Che vi siano motivazioni politiche ed economiche serie a determinare questi attacchi, è stato detto giustamente da molti commentatori. Vorrei qui invece affrontare il tema delle loro motivazioni culturali ed ideologiche, su cui già il direttore di questo giornale si è soffermato in un suo recente editoriale. Quali sono infatti le radici ideologiche dell’Europa di oggi, quella dell’Unione Europea, quella che è emersa vincitrice, con l’aiuto dell’America di Roosevelt, dal secondo conflitto mondiale e dall’incubo di un’Europa dominata dalla svastica nazista? Non possiamo non pensare alla vittoria della democrazia, almeno nell’Occidente europeo, all’idea di un mondo che eliminasse dalle sue prospettive nuove guerre, che diminuisse le disuguaglianze, che considerasse tutti gli esseri umani uguali, indipendentemente dalla loro religione, dalle loro idee e dal colore della loro pelle. Un mondo basato sul diritto e non sull’uso della forza.
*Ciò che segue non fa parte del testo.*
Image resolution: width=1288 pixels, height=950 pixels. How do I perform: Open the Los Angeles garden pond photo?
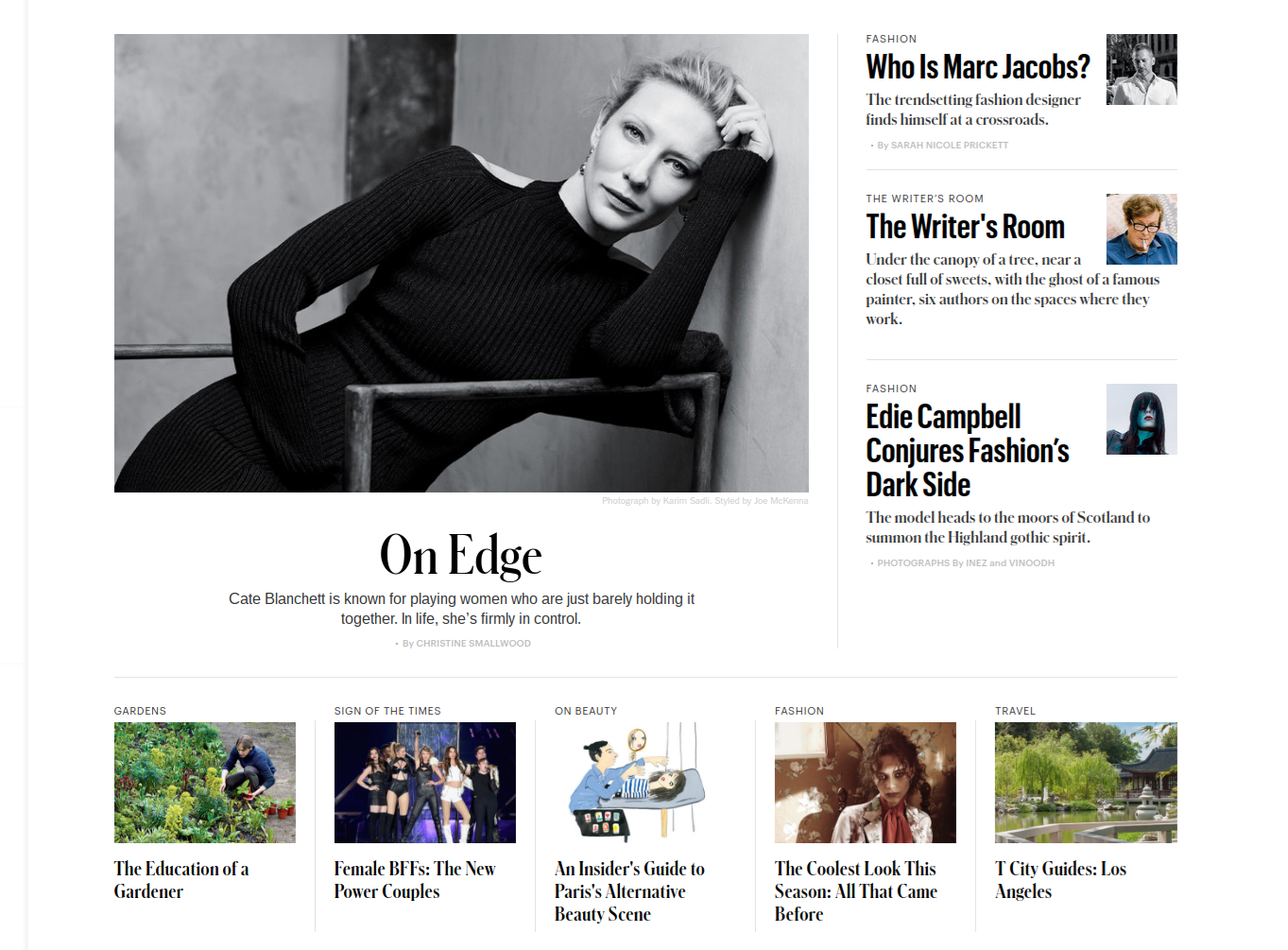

Certo, l’Europa non ha realizzato questi obiettivi, ma non ha finora mai rinunciato ai principi a cui si ispiravano. Principi che traevano origine da radici che abbiamo in comune con gli Stati Uniti, il pensiero liberale, l’Illuminismo, l’esercizio del dubbio rispetto alla prepotenza del fanatismo. Principi, certo, anche questi, non sempre realizzati, come dimostrano il genocidio dei nativi americani, il fanatismo dei puritani e la caccia alle streghe, la schiavitù e la discriminazione razziale nelle Americhe, e nella vecchia Europa altri disastri immani, tra cui le guerre di religione, le guerre mondiali, l’Olocausto.

Sia pur a fatica, l’Europa si è risollevata dagli orrori del Novecento, e sembrava che anche negli Stati Uniti, con il riscatto dalla segregazione razziale e con la fine delle guerre seguite al 1945 ci si avviasse verso un mondo aperto all’uguaglianza e alla pace. Pace raggiunta in Europa per decenni, nonostante la Bosnia, proprio grazie all’Europa unita.

Che cosa è andato storto negli Stati Uniti per arrivare a rovesciare radicalmente questi principi, ad affermare come unico criterio quello della forza, ad anteporre la ricchezza dei miliardari alla giustizia sociale, a ridare importanza al colore della pelle, a rifiutare la scienza e la cultura? E potremmo continuare a lungo su questo drammatico elenco. E a rendere ancora più grande il baratro tra la vecchia Europa e questa America non sono forse proprio questi principi, a cui l’Europa non rinuncia nonostante gli alleati di Trump vi proliferino sempre più? Non vi rinuncia, credo, perché queste radici culturali e politiche sono troppo profonde per consentirlo, e perché troppe sono state finora le battaglie fatte per difenderle, da permettere a noi europei di cedere all’esaltazione della forza e della disuguaglianza, alla violenza e alla paura.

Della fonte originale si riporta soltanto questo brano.